Espen, this was the big challenge for me too. I've developed zoom and pan functionality — the complicated stuff is bounding, which is why I was considering a robust open source map interface front end. If this can't do it, there's little point.

Do tell if you find a way!

Barney Carroll said...

Espen, I managed to find this example. The boundaries aren't 'hard': you can pan beyond them but immediately afterwards the map will reposition such that the boundaries are respected. Hope this helps.

http://jsfiddle.net/enNVz/16/

Unknown said...

Nice one. I've been searching for a simple web mapping deep zoom implementation for a while, just to stumble upon this one.

good work!

LordOtU said...

Hello, Bjorn!

Pretty cool plugin and article!

But how can I add markers and svg paths over zoomified image? In wich coordinate system I should do this?

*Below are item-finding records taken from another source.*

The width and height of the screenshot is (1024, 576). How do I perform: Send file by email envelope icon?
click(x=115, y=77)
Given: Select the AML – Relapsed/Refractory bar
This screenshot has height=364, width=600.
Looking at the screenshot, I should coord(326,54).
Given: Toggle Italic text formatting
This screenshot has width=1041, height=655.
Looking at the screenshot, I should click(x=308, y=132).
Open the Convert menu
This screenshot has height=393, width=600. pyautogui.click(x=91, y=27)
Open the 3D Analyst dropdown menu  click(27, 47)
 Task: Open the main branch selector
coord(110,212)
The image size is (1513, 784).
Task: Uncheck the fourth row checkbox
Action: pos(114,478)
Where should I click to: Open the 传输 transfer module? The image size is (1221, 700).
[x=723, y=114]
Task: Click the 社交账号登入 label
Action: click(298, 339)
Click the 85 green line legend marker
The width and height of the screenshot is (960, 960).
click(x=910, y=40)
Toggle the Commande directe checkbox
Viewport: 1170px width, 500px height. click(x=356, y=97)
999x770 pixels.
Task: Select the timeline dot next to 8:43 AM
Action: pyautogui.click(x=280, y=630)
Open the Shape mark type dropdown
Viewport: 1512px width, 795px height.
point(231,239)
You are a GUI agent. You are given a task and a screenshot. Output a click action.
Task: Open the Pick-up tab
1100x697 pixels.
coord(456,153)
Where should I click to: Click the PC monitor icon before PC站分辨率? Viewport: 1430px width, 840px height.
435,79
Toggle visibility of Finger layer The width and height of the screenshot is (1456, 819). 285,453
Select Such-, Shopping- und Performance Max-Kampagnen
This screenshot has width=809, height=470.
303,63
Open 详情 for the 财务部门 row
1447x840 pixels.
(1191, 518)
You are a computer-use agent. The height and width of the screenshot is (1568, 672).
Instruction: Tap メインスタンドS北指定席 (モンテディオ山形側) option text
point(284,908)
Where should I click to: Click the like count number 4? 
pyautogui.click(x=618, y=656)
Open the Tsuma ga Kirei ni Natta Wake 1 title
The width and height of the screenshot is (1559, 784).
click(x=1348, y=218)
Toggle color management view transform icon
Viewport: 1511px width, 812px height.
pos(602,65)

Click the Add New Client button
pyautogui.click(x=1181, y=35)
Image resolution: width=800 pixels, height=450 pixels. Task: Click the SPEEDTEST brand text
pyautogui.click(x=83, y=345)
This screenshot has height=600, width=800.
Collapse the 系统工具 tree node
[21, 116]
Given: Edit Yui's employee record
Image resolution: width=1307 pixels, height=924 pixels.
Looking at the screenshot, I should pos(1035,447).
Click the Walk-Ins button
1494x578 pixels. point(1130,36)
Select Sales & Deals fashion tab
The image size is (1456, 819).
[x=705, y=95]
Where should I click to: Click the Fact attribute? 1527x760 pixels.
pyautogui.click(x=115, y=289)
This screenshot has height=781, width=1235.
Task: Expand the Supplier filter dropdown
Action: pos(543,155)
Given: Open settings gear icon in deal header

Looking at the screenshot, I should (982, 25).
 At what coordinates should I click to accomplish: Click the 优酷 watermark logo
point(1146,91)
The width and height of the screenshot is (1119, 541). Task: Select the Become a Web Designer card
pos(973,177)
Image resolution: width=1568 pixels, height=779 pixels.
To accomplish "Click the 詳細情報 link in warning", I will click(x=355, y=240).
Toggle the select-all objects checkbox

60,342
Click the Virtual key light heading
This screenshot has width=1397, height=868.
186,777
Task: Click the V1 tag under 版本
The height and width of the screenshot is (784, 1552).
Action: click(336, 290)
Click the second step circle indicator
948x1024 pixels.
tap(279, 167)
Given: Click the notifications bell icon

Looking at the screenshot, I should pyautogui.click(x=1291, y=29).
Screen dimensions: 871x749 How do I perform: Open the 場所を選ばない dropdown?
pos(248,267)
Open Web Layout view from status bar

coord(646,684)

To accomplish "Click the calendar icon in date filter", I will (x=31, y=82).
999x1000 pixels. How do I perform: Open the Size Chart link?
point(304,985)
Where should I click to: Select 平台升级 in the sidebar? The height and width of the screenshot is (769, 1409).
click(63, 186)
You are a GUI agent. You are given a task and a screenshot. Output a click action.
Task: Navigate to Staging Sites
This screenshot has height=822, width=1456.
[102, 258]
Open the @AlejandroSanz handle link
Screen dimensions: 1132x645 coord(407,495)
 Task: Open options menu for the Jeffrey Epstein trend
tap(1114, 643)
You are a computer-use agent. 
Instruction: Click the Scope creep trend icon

I would be thankful if you show me an example.

JG said...

Having a hard time creating the tiles. I'm using the example for imagemagick provided here:

http://multiplans.net/en_Slicing.htm

which is:
convert "image_source.jpg" -crop 256x256 -set filename:tile "%[fx:page.x/256+1]_%[fx:page.y/256+1]" +repage +adjoin "tile_%[filename:tile].jpg"

This does not create the zoom level. Output file is Tile_X_Y.jpg.

Unknown said...

Hello! Could you help me? I try to locate my image to the 0,0 in coordinate system of leaflet, but can't. I write all parametres in my script. Please watch. http://a.disquscdn.com/uploads/mediaembed/images/1306/9641/original.jpg

BrownCode said...

Espen I solved this problem by using the code:

var bottomLeft = new L.LatLng(0, -180),

topRight = new L.LatLng(90, 90),

bounds = new L.LatLngBounds(bottomLeft, topRight);

map.setMaxBounds(bounds);

map.fitBounds(bounds);

Thanks Bjørn Sandvik for the work

Unknown said...

This is very cool! Has anyone tried Zoomify inside a pop-up? I've tried, but had little success. What I want to create is a pop-up that's zoomed to the center of a 360 panorama when opened with an option to scroll/pan.